A vibrant multicultural town
Before the outbreak of World War II, Oświęcim (known to the Jewish population as Oshpitzin) was a vibrant town located in the south of Poland, in the Upper Silesia region.
After the war, the world came to know it as Auschwitz – the town where the Nazis built one of their most notorious death camps – Auschwitz-Birkenau.
However, the camp was not the only place where Jews and non-Jews became victims of genocidal acts. In fact, these began in the town itself from the very first days of the war.
"Oshpitzin, a word that means guests. Oshpitzin was home for us, and into our home we welcomed all guests and extended our hospitality to all travellers. For me, the transformation of Oshpitzin to Auschwitz signified the end of home and of innocence."
Moshe Weiss (1977: 155)
By 3rd September 1939, despite attempts by the Polish army to slow the attack, Oświęcim was captured and by October it was incorporated into the Third Reich as part of the province of Katowice. Aerial bombardments had already begun in the two days prior.
When the Germans invaded Oświęcim, they did so mainly because it represented a viable place in which a “political, economic, and cultural centre of this New South Tyrol” could be created.
The name of the town was soon changed to Auschwitz. German place and street names replaced Polish names. The town was divided into two zones; the Old Reich and the Third Reich.
Attacks on Jewish culture begin
These military operations and the presence of the German army meant that the Jewish population in Oświęcim – which constituted 9000 out of 13000 residents – was one of the first communities to experience cultural genocide and mass violence during World War II. Likewise, the Polish population of the town faced persecution, deportation, and cultural genocide from the very first days of the conflict.
On the very first day of the German invasion of Oświęcim, “the first soldiers…met some orthodox Jews fleeing down the street and shot three of them on the spot”.
They also rounded up Jews in the market square and murdered eight of them.
In the days that followed, Jewish men between 14 and 60 years of age were forced to undertake manual labour, which included the reconstruction of the bridge over the Sola River that had been destroyed by the Polish army in advance of the invasion.
Many townspeople were shot in this early period and others died as a result of the forced labour they were made to endure.

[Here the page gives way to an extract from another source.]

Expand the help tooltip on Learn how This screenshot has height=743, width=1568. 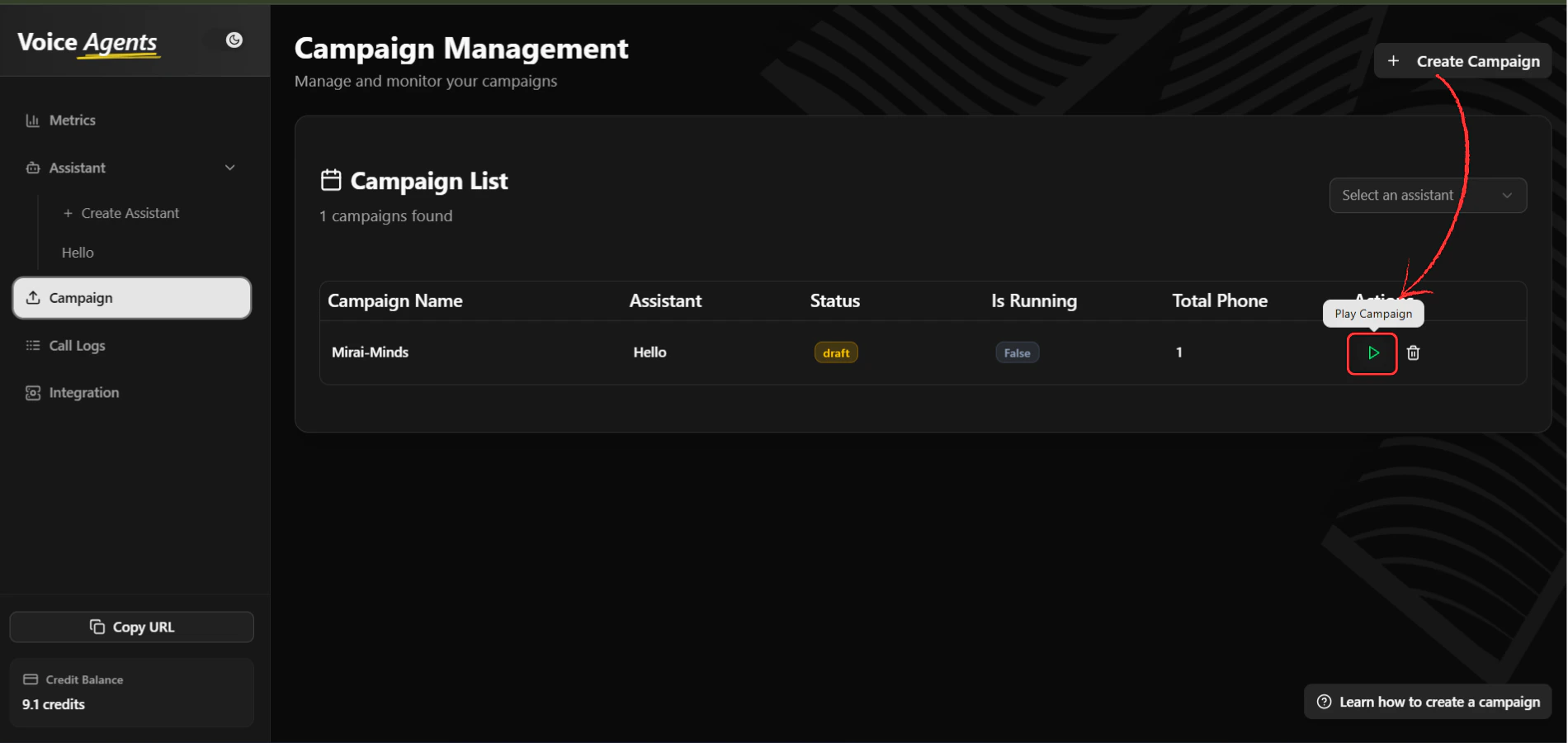[x=1324, y=701]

Deportations of Jews began in 1940
As soon as the Germans occupied Oświęcim, deportations began. Initially, 1000 Jews were deported to a town near Lublin. Jews from one half of the town were also moved out of their homes into the other half in January 1940 to facilitate the construction of the Auschwitz camp complex. Jews from neighbouring towns and villages were also sent to Oświęcim to undertake forced labour or to make way for other construction projects in their home regions.
In March and April 1941, the remaining Jewish population of the town was deported to Będzin, Sosnowiec and Chrzanów. During deportations to Sosnowiec, on the 25th April 1941, Jews were forced to gather in the main market square with their belongings and were then transported on wagons. Photographs, taken by German informant Andreas Kasza, showed the scenes.
A landscape of camps
The Auschwitz camp complex rapidly expanded. Initially built to house Polish prisoners (due to overcrowding in prisons in the region), by 1942 Auschwitz-Birkenau became the largest Nazi death camp and the place where 1.1 million people were murdered. As well as the main camps – Auschwitz I and Auschwitz II (Birkenau) – more than 40 sub-camps were built, including the Auschwitz III (Buna Monowitz) site.
Transforming OświęcimPlay Video
In November 1941, just a few months after the deportation of Oświęcim’s Jewish population, a subcamp of Auschwitz III was constructed in the northern part of the town’s Jewish cemetery. The camp was named “Camp Judenfreidhof” (Camp Jewish Cemetery) but later it was renamed Camp II Buchenwald.
Hence, cultural genocide, anti-Jewish measures and mass murder all formed part of a complex system of persecution levied against the Jewish population of Oświęcim and its surrounding regions.